Zhihu Column丨Machine Learning

Link丨https://zhuanlan.zhihu.com/p/27234078

1. Introduction

This sharing mainly focuses on the translation, understanding, and integration of two English documents on the Word2Vec model, both of which introduce the Skip-Gram model in Word2Vec. The next column article will implement the basic version of the Word2Vec Skip-Gram model using TensorFlow, so this article serves as a theoretical foundation. Please refer to the original English documents:– Word2Vec Tutorial – The Skip-Gram Model– Word2Vec (Part 1): NLP With Deep Learning with Tensorflow (Skip-gram)

2. What is Word2Vec and Embeddings?

Word2Vec is a model that learns semantic knowledge from a large amount of text corpus in an unsupervised manner, and it is widely used in Natural Language Processing (NLP). How does it help us with NLP? Word2Vec represents the semantic information of words through word vectors by learning from text, meaning that semantically similar words are close to each other in an embedding space. Embedding is essentially a mapping that translates words from their original space into a new multi-dimensional space, embedding the original word space into a new one. Intuitively, the word “cat” is semantically close to “kitten”, while “dog” and “kitten” are not as close, and “iphone” is even further away from “kitten”. By learning this numerical representation of words in the vocabulary (i.e., converting words into word vectors), we can perform vector operations based on these numbers to derive interesting conclusions. For example, if we perform the operation: kitten – cat + dog on the word vectors, the resulting embedded vector will be very close to the word vector for “puppy”.

3. Part One

Model

In the Word2Vec model, there are mainly two models: Skip-Gram and CBOW. Intuitively, Skip-Gram predicts the context given an input word. CBOW predicts the input word given the context. This article will only explain the Skip-Gram model.

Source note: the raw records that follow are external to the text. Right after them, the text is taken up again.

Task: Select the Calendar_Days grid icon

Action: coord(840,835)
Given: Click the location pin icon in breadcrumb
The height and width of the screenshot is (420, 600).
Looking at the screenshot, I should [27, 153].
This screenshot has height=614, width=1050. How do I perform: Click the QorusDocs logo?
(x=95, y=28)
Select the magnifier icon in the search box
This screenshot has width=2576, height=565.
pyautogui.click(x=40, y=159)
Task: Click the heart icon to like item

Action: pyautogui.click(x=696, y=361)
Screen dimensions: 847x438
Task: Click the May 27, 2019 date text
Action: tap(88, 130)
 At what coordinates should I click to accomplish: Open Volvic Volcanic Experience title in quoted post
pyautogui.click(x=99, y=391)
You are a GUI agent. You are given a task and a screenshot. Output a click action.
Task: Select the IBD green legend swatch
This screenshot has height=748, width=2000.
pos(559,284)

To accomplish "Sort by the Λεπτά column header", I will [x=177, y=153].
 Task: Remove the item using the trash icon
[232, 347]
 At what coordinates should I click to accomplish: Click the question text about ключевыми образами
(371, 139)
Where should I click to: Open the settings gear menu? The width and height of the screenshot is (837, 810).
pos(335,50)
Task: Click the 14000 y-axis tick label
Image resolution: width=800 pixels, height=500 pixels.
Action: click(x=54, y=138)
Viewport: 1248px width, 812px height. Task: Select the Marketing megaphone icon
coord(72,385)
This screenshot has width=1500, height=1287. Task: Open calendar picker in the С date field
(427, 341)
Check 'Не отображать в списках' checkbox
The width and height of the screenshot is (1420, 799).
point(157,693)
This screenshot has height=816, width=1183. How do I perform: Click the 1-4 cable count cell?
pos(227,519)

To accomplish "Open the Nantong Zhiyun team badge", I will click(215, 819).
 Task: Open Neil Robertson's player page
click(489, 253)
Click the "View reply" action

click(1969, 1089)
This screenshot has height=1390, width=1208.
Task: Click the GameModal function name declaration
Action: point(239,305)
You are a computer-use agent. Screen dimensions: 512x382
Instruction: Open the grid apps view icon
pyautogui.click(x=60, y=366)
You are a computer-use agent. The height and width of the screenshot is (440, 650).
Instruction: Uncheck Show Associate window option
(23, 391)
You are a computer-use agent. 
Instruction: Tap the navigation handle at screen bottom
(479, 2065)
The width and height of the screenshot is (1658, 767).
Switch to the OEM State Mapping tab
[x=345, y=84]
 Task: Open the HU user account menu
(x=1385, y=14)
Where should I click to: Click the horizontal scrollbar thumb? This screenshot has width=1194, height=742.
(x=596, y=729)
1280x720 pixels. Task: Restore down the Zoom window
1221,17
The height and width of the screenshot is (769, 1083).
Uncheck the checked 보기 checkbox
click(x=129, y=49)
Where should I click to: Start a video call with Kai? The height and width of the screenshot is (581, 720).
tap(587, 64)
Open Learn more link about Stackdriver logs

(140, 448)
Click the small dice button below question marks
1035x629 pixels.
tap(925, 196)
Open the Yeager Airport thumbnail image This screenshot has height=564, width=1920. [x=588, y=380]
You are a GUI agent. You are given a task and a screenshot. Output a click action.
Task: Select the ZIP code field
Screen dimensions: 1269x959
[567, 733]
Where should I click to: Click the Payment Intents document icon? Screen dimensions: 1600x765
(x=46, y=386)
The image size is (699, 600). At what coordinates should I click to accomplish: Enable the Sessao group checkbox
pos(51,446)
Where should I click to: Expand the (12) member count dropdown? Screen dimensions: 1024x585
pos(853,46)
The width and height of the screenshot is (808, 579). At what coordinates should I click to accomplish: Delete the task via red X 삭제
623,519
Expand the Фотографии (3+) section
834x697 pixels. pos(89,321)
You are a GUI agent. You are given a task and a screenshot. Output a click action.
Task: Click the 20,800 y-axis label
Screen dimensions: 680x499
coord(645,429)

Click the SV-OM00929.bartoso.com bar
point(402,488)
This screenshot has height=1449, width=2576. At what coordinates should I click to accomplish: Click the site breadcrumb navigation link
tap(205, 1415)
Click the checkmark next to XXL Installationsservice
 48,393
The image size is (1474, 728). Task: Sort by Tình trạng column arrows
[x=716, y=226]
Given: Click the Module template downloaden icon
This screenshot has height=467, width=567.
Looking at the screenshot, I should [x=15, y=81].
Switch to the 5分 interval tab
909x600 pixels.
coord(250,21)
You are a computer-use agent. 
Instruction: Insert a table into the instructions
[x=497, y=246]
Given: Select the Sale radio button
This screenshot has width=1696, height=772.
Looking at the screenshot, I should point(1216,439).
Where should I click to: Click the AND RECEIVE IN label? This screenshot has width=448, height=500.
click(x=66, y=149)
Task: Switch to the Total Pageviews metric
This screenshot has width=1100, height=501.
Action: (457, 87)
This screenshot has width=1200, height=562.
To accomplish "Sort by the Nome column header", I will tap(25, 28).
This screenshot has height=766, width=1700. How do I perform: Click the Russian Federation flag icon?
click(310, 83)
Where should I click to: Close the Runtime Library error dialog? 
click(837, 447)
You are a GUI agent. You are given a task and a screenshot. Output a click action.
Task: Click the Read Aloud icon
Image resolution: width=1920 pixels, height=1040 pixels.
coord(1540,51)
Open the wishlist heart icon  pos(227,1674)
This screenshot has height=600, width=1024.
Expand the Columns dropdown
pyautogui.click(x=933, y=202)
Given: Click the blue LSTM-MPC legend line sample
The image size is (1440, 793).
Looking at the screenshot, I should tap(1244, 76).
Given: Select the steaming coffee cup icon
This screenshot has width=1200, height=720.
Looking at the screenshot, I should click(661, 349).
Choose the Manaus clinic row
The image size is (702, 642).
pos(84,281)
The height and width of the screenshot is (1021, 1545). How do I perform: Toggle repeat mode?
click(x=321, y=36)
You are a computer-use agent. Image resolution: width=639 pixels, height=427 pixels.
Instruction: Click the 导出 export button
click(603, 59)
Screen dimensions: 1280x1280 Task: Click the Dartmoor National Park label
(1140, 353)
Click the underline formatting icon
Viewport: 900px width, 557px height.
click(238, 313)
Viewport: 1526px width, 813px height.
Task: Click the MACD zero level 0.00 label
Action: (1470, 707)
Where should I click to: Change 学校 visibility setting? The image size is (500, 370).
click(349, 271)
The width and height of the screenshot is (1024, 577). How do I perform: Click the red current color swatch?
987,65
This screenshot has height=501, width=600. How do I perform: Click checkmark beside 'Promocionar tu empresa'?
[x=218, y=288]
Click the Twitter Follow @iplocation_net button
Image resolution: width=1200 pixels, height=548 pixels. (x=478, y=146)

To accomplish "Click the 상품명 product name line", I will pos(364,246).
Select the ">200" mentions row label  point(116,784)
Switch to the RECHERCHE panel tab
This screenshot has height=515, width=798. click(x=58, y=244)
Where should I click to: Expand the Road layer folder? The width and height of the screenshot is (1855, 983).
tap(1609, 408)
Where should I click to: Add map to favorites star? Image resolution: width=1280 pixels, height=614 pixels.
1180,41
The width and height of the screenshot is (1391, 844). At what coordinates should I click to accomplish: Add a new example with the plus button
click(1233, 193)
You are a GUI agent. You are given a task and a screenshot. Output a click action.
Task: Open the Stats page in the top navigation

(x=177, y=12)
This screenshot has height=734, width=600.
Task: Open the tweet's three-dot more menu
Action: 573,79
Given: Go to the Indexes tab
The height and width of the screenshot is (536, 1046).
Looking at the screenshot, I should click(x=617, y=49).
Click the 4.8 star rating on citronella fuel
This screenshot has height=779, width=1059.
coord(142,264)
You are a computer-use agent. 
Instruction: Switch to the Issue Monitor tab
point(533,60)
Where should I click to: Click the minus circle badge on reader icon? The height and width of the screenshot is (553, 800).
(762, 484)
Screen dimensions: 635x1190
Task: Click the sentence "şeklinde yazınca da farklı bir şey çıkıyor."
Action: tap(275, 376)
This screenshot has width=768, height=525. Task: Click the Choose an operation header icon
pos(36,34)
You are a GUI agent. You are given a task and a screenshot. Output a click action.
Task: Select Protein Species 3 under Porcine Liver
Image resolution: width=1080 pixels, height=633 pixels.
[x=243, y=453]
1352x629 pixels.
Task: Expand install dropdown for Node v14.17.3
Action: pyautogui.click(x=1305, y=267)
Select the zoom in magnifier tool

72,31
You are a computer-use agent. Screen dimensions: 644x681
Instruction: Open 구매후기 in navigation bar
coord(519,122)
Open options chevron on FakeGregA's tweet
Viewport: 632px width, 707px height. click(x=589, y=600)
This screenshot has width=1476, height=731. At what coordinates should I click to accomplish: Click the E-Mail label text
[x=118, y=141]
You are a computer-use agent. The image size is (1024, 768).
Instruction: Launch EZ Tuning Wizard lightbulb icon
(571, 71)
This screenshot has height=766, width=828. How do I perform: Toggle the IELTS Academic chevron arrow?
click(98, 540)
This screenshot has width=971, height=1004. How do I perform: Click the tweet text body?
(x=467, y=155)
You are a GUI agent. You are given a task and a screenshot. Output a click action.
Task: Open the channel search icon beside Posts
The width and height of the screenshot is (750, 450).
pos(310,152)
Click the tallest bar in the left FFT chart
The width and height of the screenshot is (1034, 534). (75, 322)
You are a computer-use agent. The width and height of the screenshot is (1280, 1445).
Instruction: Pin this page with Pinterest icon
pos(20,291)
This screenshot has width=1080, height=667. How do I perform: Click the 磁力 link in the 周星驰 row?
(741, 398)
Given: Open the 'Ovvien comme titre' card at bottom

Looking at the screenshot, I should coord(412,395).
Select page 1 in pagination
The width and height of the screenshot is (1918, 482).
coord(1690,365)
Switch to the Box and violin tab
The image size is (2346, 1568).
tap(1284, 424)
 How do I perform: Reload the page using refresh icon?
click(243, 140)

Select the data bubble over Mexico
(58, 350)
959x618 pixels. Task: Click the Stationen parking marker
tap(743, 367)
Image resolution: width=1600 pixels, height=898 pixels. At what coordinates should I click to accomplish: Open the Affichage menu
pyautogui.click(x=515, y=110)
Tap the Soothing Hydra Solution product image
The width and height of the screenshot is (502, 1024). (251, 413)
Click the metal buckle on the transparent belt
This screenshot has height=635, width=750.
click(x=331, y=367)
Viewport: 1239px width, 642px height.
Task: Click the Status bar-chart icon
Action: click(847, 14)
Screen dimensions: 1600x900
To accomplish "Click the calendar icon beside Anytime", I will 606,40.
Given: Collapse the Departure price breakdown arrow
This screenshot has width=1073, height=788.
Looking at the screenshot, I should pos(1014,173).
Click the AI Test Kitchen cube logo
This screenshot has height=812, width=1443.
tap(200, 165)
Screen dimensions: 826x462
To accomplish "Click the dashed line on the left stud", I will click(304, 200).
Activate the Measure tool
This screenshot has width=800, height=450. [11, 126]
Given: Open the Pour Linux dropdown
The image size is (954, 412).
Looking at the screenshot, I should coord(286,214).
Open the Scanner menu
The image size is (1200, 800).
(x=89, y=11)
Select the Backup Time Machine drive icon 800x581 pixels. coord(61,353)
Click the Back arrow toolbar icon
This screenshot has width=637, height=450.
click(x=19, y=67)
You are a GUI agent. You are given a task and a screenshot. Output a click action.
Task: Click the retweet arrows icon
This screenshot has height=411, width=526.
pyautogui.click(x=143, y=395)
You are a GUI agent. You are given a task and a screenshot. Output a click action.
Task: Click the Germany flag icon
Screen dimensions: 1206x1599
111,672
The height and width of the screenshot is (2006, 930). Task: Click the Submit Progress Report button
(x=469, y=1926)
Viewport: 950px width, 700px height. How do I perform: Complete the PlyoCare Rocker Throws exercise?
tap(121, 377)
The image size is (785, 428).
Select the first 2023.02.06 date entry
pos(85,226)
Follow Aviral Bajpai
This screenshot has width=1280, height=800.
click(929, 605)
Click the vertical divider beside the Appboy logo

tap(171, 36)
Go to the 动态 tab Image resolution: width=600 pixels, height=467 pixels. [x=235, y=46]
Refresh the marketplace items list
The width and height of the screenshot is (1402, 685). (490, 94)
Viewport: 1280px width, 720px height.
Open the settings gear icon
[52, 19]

The basic form of the Skip-Gram model is very simple. To clarify the model, we first look at the most general basic model of Word2Vec (hereafter, all references to Word2Vec denote the Skip-Gram model).

The Word2Vec model is actually divided into two parts: the first part is establishing the model, and the second part is obtaining the embedded word vectors through the model. The entire modeling process of Word2Vec is actually very similar to the idea of an auto-encoder, where a neural network is constructed based on training data. Once the model is trained, we do not use this trained model for new tasks; what we really need are the parameters learned from the training data, such as the weight matrix of the hidden layer—what we actually aim to learn in Word2Vec are the “word vectors”.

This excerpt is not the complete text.